4.2. – Il quarto motivo è inammissibile perché non si confronta e non contrasta la statuizione che il disconoscimento effettuato dalla ricorrente in primo grado è stato tardivo, perché non avvenuto in occasione della prima udienza successiva alla produzione da parte della Banca dei documenti contenenti le sottoscrizioni di cui è contestata all’autenticità ma solo con la seconda memoria ex art 183 c.p.c.
La conclusione raggiunta dalla giudice di merito è coerente con i principi affermati da questa Corte che in caso di disconoscimento dell’autenticità di scrittura o sottoscrizione lo stesso deve avvenire nella prima udienza o nella prima risposta successiva alla produzione, bensì in udienza posteriore, stante l’inosservanza del termine decadenziale di cui all’art. 215 c.p.c., comma 1, n. 2. (Cass. Sez. 2, ordinanza n. 4053 del 20/02/2018; Sez. 6-1, Sentenza n. 13425 del 13/06/2014; Sez. 3, Sentenza n. 4476 del 25/02/2009; Sez. 1, Sentenza n. 23174 del 27/10/2006; Sez. 2, Sentenza n. 10423 del 08/08/2000).
5. – L’inammissibilità del ricorso principale esime il Collegio dal vaglio del questioni veicolate attraverso il ricorso incidentale condizionato volto a contestare solo in via subordinata la tempestività dell’atto di gravame e l’avvenuto passaggio in giudicato della sentenza di primo per mancata impugnativa di un capo autonomo della decisione di primo grado.
Alla stregua delle considerazioni sopra esposte il ricorso va dichiarato inammissibile.

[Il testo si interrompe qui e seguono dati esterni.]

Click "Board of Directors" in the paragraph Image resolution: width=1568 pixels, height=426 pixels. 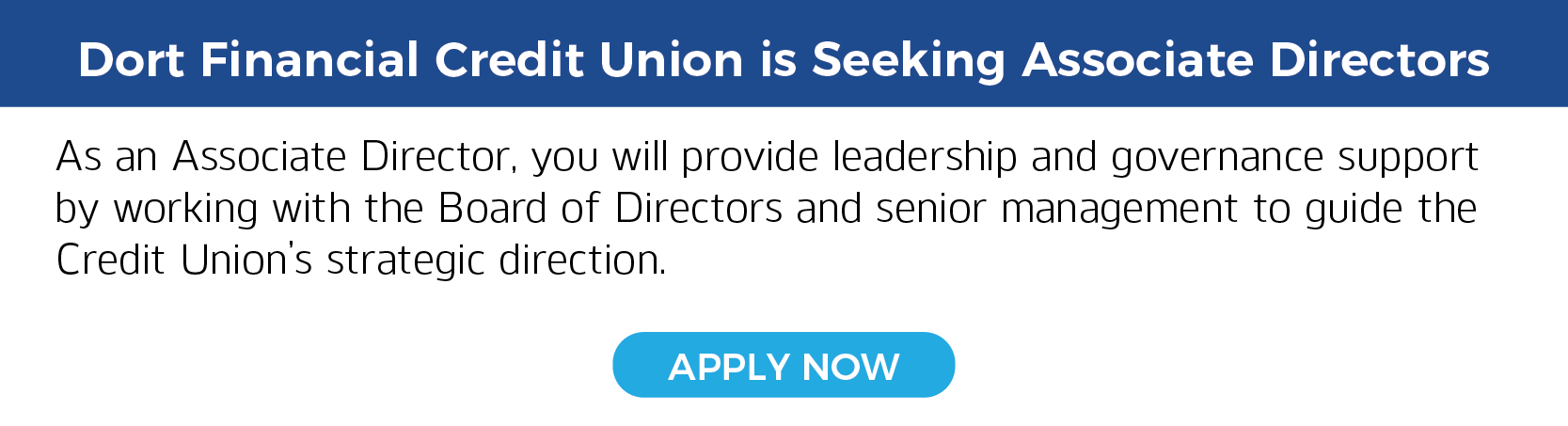tap(610, 209)
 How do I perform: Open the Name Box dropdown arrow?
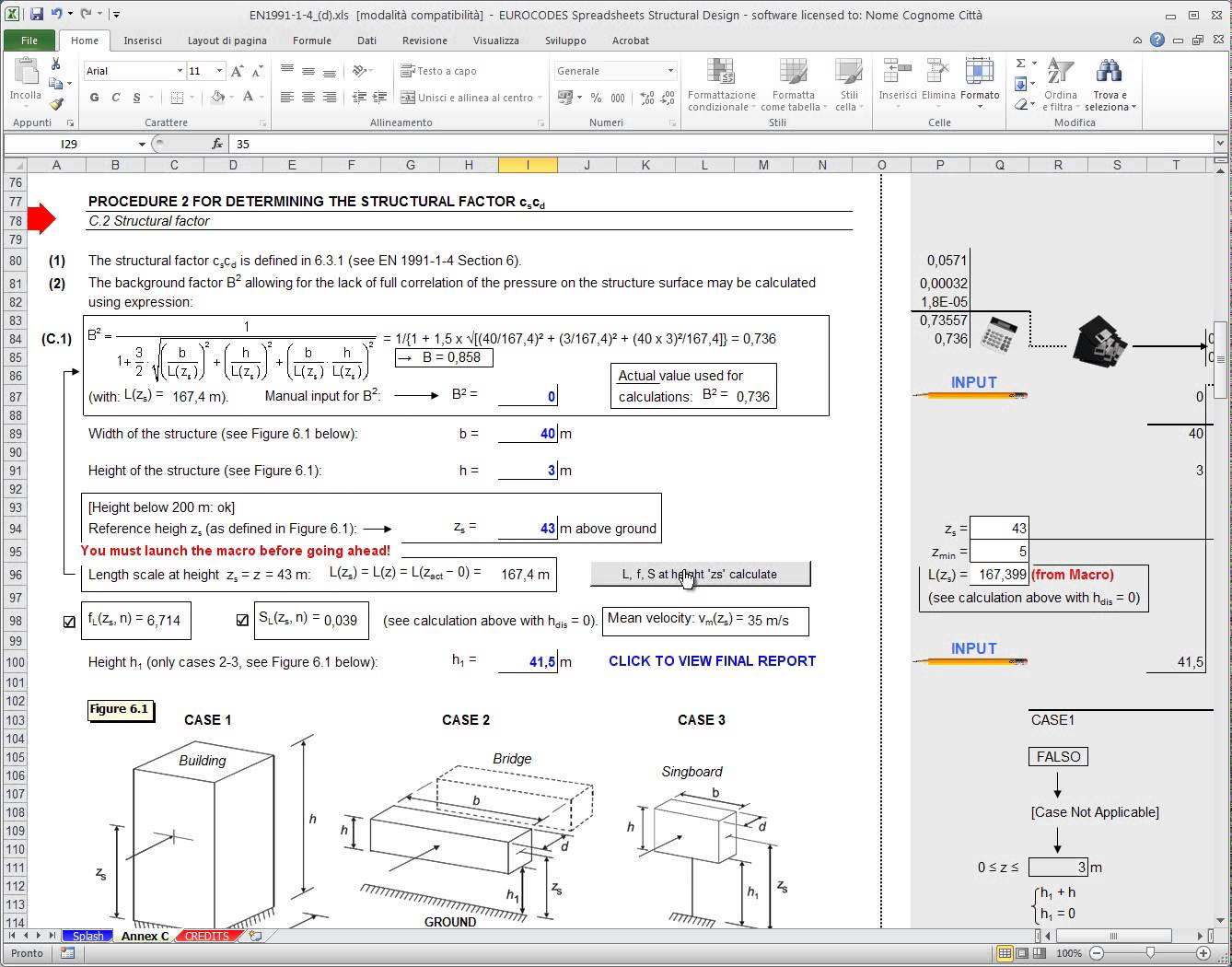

Le spese seguono la soccombenza e si liquidano in dispositivo.
La corte dichiara inammissibile il ricorso;
Condanna il ricorrente al pagamento delle spese di legittimità in favore di Fideuram Intesa S.Paolo Banking s.p.a. spese che si liquidano in complessive € 7000,00 oltre 200,00 per esborsi ed al 15% per spese generali ed altri accessori di legge.
Dà atto che sussistono i presupposti per il versamento, da parte della ricorrente, dell’ulteriore importo a titolo di contributo unificato pari a quello previsto per il ricorso, se dovuto.